With an extension of over 13 hectares, the Baths of Diocletian represented the largest thermal plant built in ancient Rome. Built between 298 and 306 AD, they occupied the flat area between the Viminale and the Quirinale, the hill on which stands the homonymous palace built between the sixteenth and seventeenth centuries, which since 1946 houses the residence of the President of the Italian Republic. Together with the Crypta Balbi, Palazzo Massimo and Palazzo Altemps, the Baths of Diocletian constitute one of the four offices of the National Roman Museum, which can be accessed with a single ticket from Tuesday to Sunday, from 9.00 to 18.30 (www.beniculturali.it). Access to the spa includes a visit to the sumptuous Tenth Hall, where are kept the tomb of Platorini and the two burials chamber from the necropolis of Via Portuense.

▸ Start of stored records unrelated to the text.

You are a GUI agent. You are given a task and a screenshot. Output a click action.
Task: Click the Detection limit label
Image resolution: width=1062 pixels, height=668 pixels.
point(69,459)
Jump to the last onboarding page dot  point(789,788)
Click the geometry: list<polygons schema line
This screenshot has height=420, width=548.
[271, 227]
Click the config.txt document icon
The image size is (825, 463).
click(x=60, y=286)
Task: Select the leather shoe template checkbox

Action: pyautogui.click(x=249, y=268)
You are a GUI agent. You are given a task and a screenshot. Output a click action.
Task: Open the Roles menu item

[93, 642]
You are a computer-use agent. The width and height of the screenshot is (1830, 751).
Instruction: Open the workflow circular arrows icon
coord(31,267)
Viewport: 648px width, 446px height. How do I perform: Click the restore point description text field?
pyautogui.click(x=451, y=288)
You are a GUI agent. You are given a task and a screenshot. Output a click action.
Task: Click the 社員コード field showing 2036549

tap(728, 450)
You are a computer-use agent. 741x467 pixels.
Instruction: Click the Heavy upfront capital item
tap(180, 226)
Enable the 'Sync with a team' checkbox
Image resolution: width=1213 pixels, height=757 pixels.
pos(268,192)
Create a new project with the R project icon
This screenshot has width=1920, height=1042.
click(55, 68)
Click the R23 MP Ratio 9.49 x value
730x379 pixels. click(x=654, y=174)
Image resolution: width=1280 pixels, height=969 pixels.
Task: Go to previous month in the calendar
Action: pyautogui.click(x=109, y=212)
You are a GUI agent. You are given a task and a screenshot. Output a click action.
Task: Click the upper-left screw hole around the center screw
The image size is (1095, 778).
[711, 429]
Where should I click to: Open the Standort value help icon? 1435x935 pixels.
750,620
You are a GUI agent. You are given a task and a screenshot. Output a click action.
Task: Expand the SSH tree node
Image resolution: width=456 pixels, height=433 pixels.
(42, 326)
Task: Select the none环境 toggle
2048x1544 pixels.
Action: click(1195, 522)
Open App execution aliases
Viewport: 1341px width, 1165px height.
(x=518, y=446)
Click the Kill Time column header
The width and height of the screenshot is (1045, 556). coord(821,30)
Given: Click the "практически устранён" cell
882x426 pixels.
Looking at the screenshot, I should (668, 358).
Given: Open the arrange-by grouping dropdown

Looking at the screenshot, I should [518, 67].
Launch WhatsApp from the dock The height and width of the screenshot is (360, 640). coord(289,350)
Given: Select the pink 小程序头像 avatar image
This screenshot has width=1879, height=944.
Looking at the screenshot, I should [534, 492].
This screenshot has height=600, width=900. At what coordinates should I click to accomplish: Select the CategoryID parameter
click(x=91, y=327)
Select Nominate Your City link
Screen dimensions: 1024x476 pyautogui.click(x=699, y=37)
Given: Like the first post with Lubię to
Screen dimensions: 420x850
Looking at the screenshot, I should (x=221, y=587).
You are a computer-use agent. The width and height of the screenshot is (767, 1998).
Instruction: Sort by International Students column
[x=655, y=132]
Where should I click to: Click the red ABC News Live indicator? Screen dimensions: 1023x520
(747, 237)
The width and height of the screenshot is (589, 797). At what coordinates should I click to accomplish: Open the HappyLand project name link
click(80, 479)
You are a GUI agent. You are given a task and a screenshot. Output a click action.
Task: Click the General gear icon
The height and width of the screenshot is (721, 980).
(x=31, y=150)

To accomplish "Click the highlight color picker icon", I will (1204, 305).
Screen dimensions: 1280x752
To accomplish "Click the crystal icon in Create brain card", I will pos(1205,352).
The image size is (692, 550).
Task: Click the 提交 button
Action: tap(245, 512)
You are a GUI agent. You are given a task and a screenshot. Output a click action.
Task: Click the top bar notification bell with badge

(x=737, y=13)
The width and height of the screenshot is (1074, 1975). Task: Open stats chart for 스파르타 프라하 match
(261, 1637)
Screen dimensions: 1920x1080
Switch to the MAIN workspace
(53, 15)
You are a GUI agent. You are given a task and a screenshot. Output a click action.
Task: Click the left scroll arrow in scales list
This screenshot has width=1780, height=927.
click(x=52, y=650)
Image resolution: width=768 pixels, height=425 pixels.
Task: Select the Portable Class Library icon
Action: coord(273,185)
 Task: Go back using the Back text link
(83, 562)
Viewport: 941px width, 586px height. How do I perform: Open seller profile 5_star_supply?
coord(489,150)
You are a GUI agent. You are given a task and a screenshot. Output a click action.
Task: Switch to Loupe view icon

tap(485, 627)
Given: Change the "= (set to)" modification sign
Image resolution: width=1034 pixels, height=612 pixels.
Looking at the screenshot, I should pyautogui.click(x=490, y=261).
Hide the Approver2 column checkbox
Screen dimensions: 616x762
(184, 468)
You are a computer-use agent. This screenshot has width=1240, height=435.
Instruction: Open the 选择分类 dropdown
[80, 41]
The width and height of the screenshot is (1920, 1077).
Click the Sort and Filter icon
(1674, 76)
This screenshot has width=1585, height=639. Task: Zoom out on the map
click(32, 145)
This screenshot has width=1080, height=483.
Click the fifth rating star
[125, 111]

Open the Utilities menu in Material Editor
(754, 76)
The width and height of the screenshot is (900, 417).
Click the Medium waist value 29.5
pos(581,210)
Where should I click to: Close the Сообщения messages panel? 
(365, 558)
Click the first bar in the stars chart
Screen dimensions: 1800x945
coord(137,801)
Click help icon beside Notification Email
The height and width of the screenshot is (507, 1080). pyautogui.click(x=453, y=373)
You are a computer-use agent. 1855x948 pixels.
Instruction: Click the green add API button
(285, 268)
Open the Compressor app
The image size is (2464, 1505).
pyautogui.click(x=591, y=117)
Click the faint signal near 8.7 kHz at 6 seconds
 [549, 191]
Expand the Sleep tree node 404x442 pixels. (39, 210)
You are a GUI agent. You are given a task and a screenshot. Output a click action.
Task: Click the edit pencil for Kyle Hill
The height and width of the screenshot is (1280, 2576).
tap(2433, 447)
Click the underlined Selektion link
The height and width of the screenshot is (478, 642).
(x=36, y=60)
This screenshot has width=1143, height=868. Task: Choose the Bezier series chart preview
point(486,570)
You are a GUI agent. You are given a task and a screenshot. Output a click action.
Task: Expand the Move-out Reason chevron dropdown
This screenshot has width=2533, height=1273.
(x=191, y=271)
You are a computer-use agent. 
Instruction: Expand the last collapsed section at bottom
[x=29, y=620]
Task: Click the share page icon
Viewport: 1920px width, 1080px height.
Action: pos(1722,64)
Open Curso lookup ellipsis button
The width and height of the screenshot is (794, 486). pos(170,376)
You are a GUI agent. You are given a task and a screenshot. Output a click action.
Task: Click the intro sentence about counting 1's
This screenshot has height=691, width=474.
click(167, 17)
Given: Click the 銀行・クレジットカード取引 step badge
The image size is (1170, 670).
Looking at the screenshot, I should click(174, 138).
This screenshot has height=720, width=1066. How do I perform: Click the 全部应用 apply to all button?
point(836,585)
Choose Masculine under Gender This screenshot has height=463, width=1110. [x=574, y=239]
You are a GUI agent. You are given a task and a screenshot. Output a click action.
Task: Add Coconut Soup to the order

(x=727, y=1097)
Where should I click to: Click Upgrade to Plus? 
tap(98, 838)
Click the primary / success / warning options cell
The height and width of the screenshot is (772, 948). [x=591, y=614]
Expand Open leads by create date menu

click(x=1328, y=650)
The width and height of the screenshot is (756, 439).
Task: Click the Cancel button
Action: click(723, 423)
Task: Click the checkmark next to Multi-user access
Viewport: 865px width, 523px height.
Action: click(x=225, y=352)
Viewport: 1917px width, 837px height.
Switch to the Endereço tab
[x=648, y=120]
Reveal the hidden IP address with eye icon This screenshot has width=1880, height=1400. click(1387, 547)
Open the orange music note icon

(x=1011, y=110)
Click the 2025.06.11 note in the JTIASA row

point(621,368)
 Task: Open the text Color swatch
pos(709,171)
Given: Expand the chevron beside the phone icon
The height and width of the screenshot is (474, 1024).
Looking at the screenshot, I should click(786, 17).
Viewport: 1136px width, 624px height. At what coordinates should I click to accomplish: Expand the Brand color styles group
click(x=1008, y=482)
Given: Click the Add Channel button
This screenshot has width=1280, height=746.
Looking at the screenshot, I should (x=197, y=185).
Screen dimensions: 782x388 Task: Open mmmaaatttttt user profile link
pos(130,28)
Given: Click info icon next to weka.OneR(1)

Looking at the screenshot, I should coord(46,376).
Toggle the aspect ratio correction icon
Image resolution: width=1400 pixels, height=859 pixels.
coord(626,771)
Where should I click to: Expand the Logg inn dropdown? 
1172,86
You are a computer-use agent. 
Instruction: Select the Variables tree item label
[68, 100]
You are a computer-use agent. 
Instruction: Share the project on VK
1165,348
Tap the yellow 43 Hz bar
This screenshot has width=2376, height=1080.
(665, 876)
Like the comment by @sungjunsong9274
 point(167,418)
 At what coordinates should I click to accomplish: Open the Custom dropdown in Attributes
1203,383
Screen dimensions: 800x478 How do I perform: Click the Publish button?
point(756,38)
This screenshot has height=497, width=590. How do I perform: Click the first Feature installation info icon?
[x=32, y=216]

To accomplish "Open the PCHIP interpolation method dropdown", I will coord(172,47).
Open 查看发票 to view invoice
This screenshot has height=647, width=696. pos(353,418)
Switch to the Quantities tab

The ancient environments of the frigidarium, tepidarium and caldarium, once the beating heart of the Baths of Diocletian, were incorporated by Michelangelo Buonarroti in the basilica of Santa Maria degli Angeli e dei Martiri Cristiani, commissioned by Pope Pius IV Medici in 1561 (www.santamariadegliangeliroma.it). In the 18th century the church underwent a series of interventions by Luigi Vanvitelli, who modified its sober and essential style adding architectural motifs of Baroque and Neoclassical conception. In the transept you can admire the meridian line, a long bronze line set in the marble of the nave, commissioned by Pope Clement XI on the occasion of the Jubilee of 1700. The visit includes the possibility to walk in the cloister of the Certosa, made by Jacopo del Duca at the end of the sixteenth century starting from original drawings by Michelangelo.
In Piazza Beniamino Gigli, close to Via del Viminale, there is the Teatro dell'Opera di Roma, otherwise known as Teatro Costanzi. Built in neo-renaissance style by the architect Achille Sfondrini, it was inaugurated in 1880 with an edition of the Semiramide by Gioacchino Rossini. The composer Pietro Mascagni directed the first of the Cavalleria rusticana in 1890 and was its artistic director from 1909 to 1910. Among the memorable performances, performed in this magnificent arena, there is the edition of Le nozze di Figaro directed by Luchino Visconti in 1964. In 2011 Riccardo Muti was appointed honorary director for the life of this important institution, whose rich programme hosts operas, ballets, classical and contemporary music concerts (www.operaroma.it).